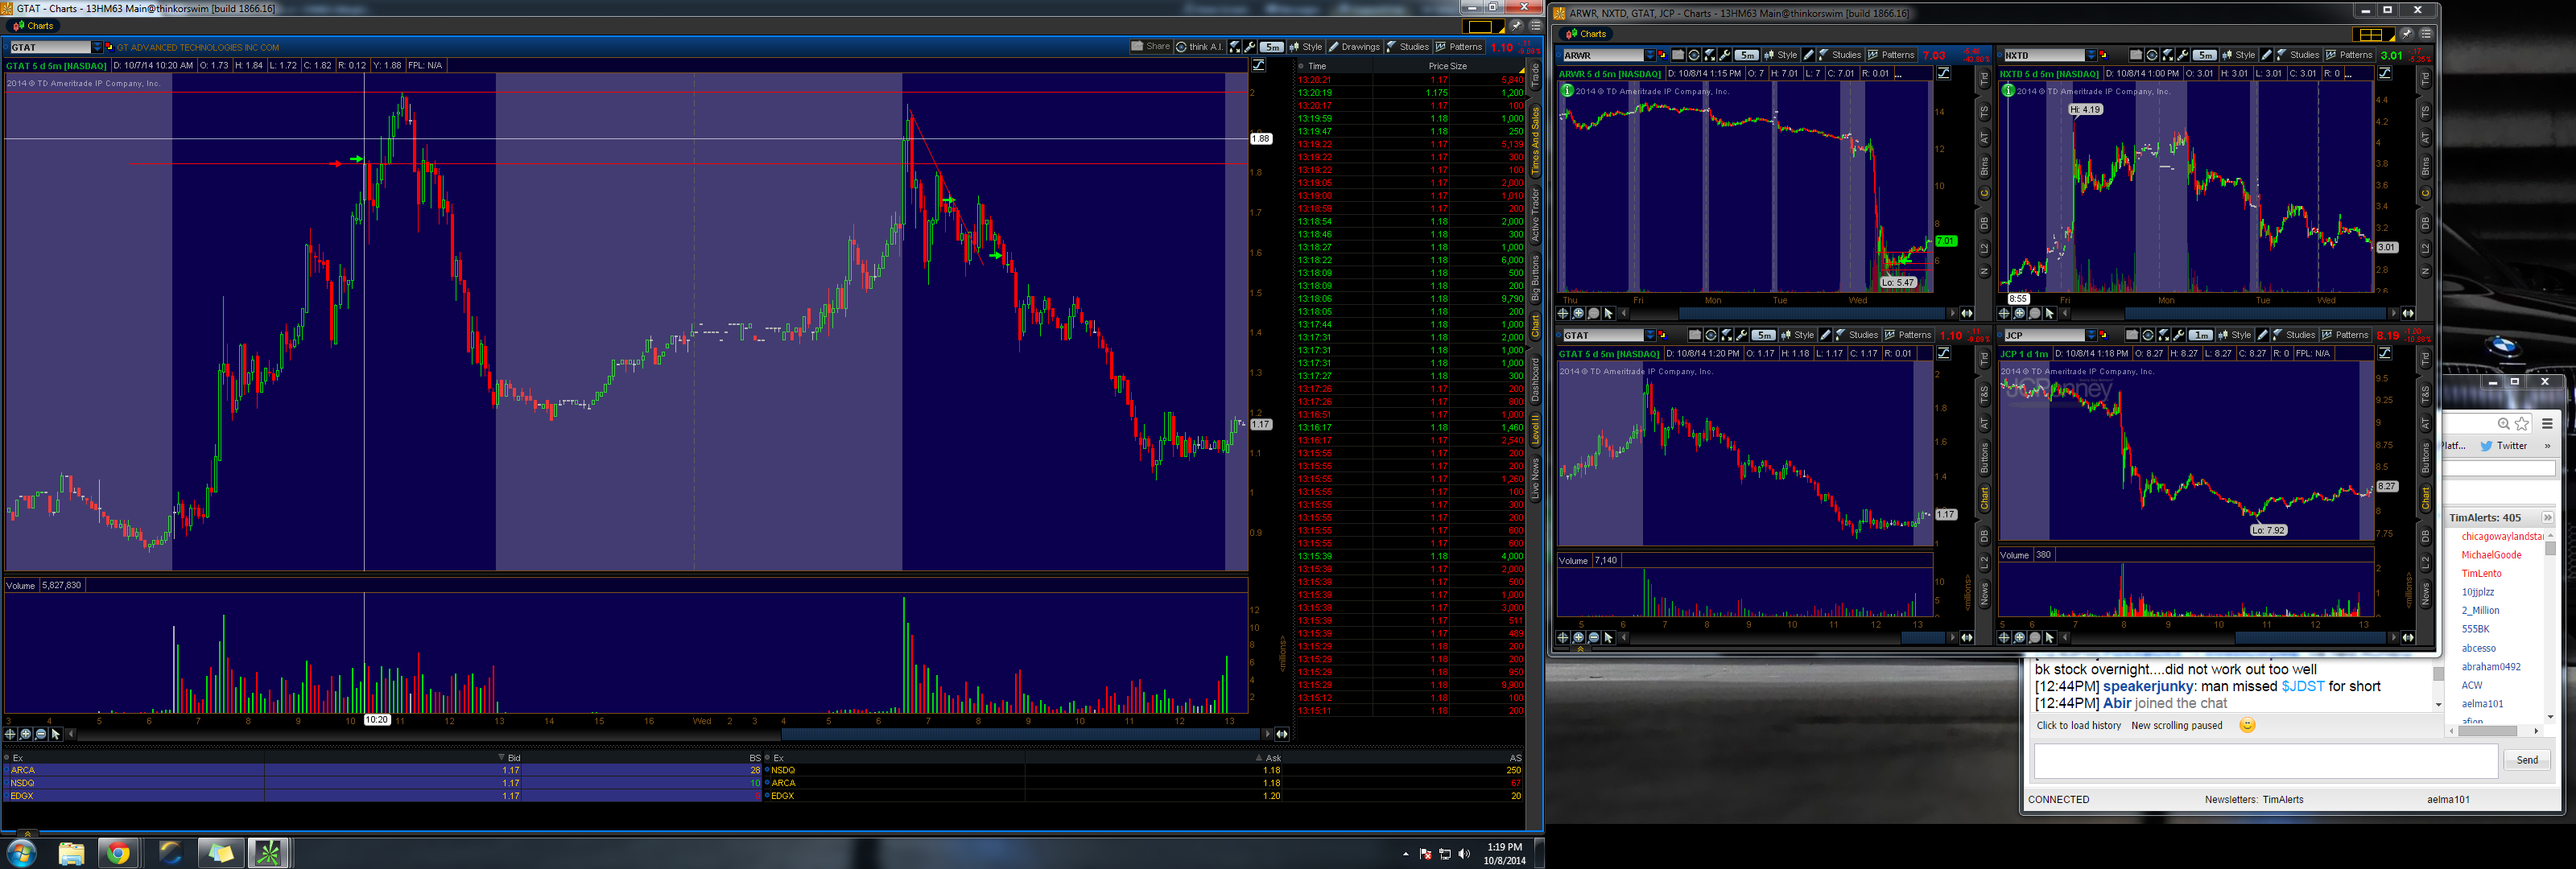Open the Studies menu on the main GTAT chart
This screenshot has height=869, width=2576.
click(x=1407, y=47)
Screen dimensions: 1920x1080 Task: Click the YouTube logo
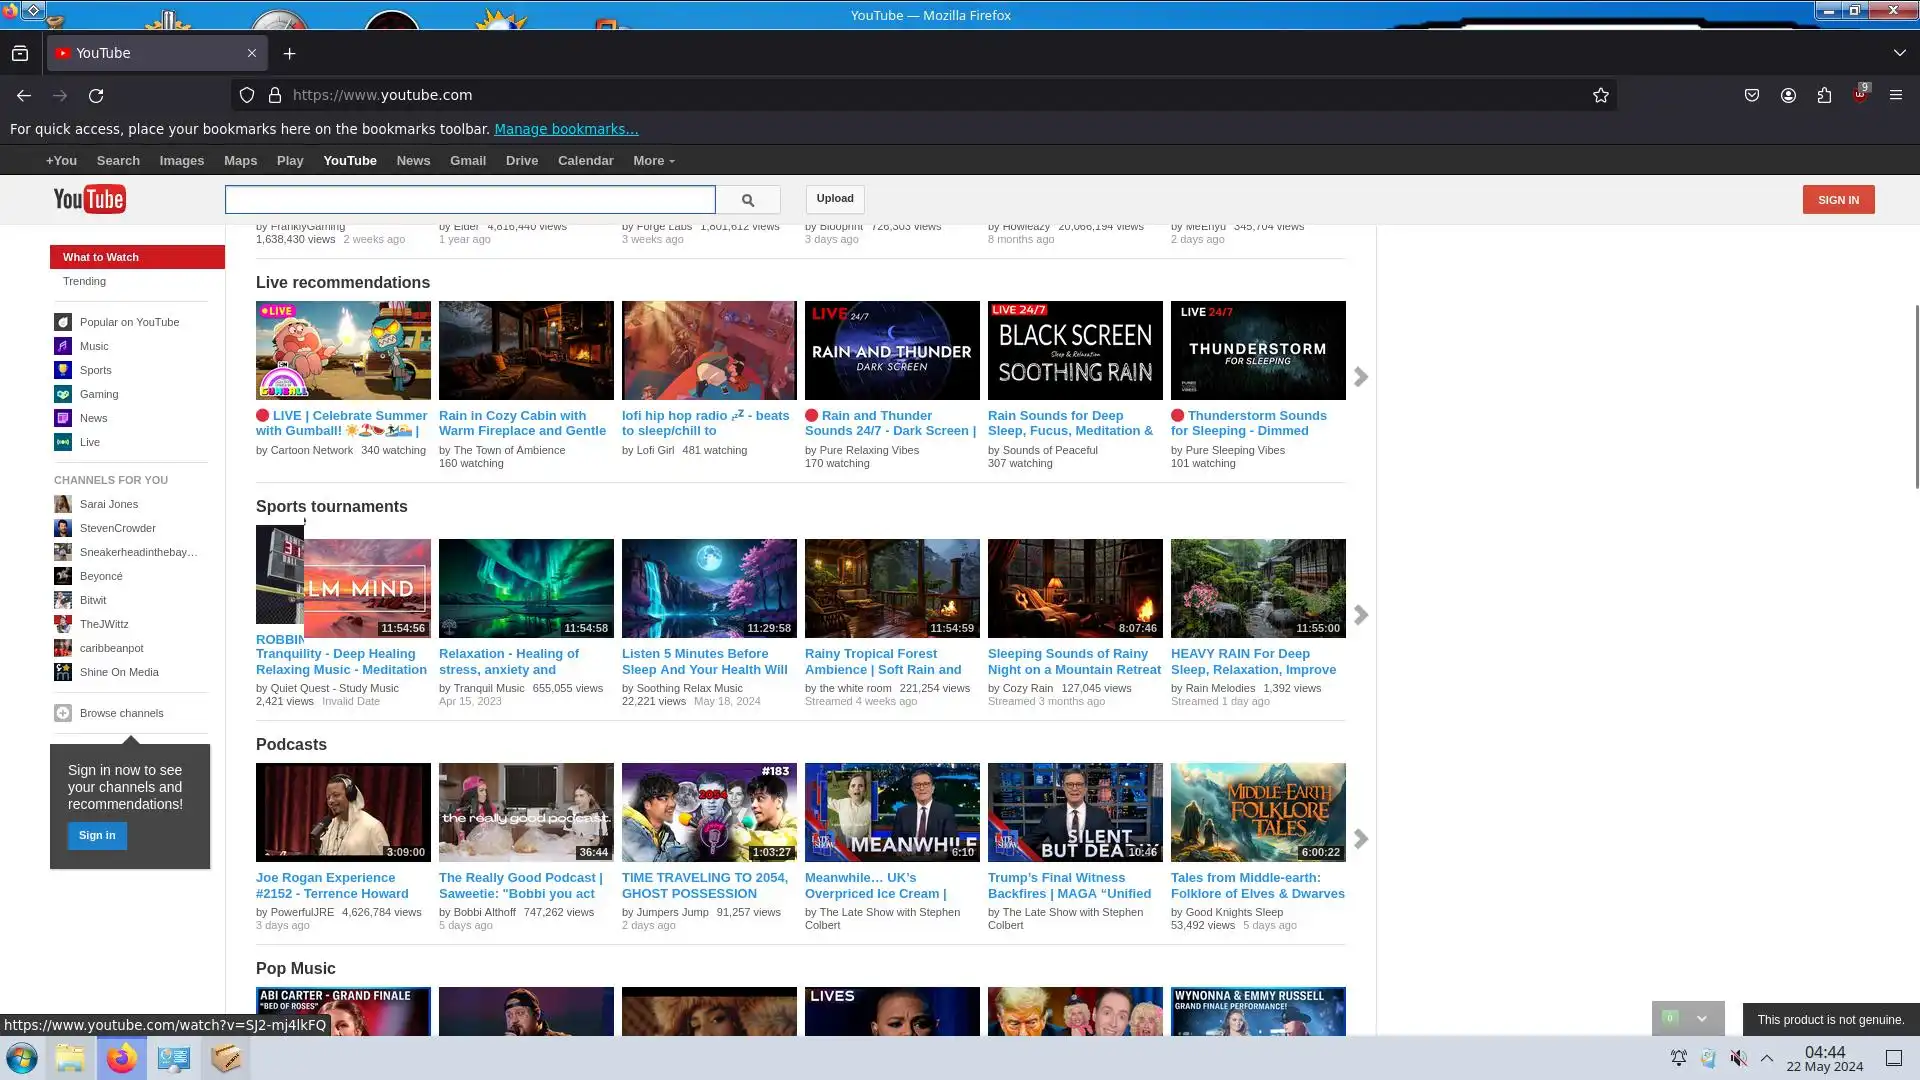coord(89,199)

|---|

TASK DETAILS> Return nothing except the lines from the line with "Screen dimensions: 1920x1080" through the last line of the records above, copied exactly and without pictures.

OUTPUT OF THE EXERCISE>
Screen dimensions: 1920x1080 Task: Click the YouTube logo
coord(89,199)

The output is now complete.